対象の文章:
· · ·

「口は災いの元」とは
「口は災いの元」とは「うっかり言った言葉が、思いがけない災難を招くことにもなる」ということで「不用意にものを言ってはならない。口の利き方には注意して、言葉を慎むべきである」という戒めの言葉になります。
ちなみに、「災い」と「禍」はどちらも「わざわい」と読みます。「災い」は天災のようなものを指し、「禍」は自分にとって害になることを指します。ですから本来は「禍の元」とするべきですが、現在では特に区別せずに使うのが一般的なようです。
さまざまなことわざ
同じ意味の言い回しが多数ありますから、覚えておくとよいかもしれません。
- 口は禍の門
- 三寸の舌に五尺の身を誤る(滅す)
- 口から高野(こうや=高野山)
- 口を守ること瓶(かめ)の如くす
- 口は人を傷る(やぶる)斧、言は身を割く刀
「口は災いの元」の使い方
- 先輩に対しては、もっと敬意をもって話したほうがいい。口は災いの元だよ。
- 口は災いの元と言う通り、衝突を避けたいのであれば、この場での発言は控えておくべきだろう。
- 失言が命取りとなって、辞職に追い込まれた人もいる。口は災いの元とはこのことだ。
「口は災いの元」の由来
中国宋代の古典「事文類聚(じぶんるいしゅう)」の「口(くち)」の項に、以下のような記載があります。
口是禍之門 くちこれわざわいのもん
舌是斬身刀 したこれみをきるかたな
閉口深蔵舌 くちをとじ、ふかくしたをぞうしたれば
安身処処牢 みをやすんじて、しょしょにろうなり
また、こちらも同じような意味です。
病従口入 やまいはくちよりはいり
禍従口出 わざわいはくちよりいず
いずれも「言葉を慎むべきである」ということを意味しているので、「口は災いの元」の語源とするには十分かと思われます。血で血を洗う政権闘争が繰り広げられた中国ならではの重みが感じられます。

· · ·

課題一覧:
a - 「口は災いの元」に関する文章をもとに、次の問いに答えてください。
(i) 「災い」は何を指すと説明されていますか。
(ii) 由来として記載がある中国宋代の古典の名前は何ですか。
(iii) 「口から高野」の「高野」は何を表していますか。
b - 「口は災いの元」に関する文章にある「同じ意味の言い回しが多数ありますから、覚えておくとよいかもしれません。」という一文を英語に訳してください。
c - 「口は災いの元」に関する文章の最後の一文に続く部分を記してください。

提供情報:
· · ·

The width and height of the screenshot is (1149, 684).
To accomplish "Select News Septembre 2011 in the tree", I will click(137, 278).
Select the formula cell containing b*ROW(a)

· · ·

課題別の回答:
a -
(i) 天災のようなもの
(ii) 事文類聚(じぶんるいしゅう)
(iii) 高野山

b - There are many expressions with the same meaning, so it may be worth remembering them.

c -
ただ、「事文類聚」は、古典からさまざまなテーマに沿って編集したもの(要は良いとこどり)なので、実際の言われ始めは、さらに時代をさかのぼることになるでしょう。
仏教思想にも「口は災いの元」?
仏教の教えと「口は災いの元」は通じる部分が多いようで、時代を超え、さまざまな形で「言葉を慎むべきである」と語られています。
仏教の古い経典「法句経(ほっくぎょう)」には、「口は災いの元」を思わせる記述があります。
「彼はわれを罵った。(中略)」という思いを抱かない人にはついに怨みが息(や)む。
口を慎んでいれば「罵った」と思われることもないわけで、無用のトラブルを避けることになるでしょう。
さらに中国元代の仏教書「従容録(しょうようろく)」には、「一言既発すれば、駟馬(しめ)追い難し」とあります。口に出して言ってしまうと、四頭の馬で追っても追いつかない、という意味になります。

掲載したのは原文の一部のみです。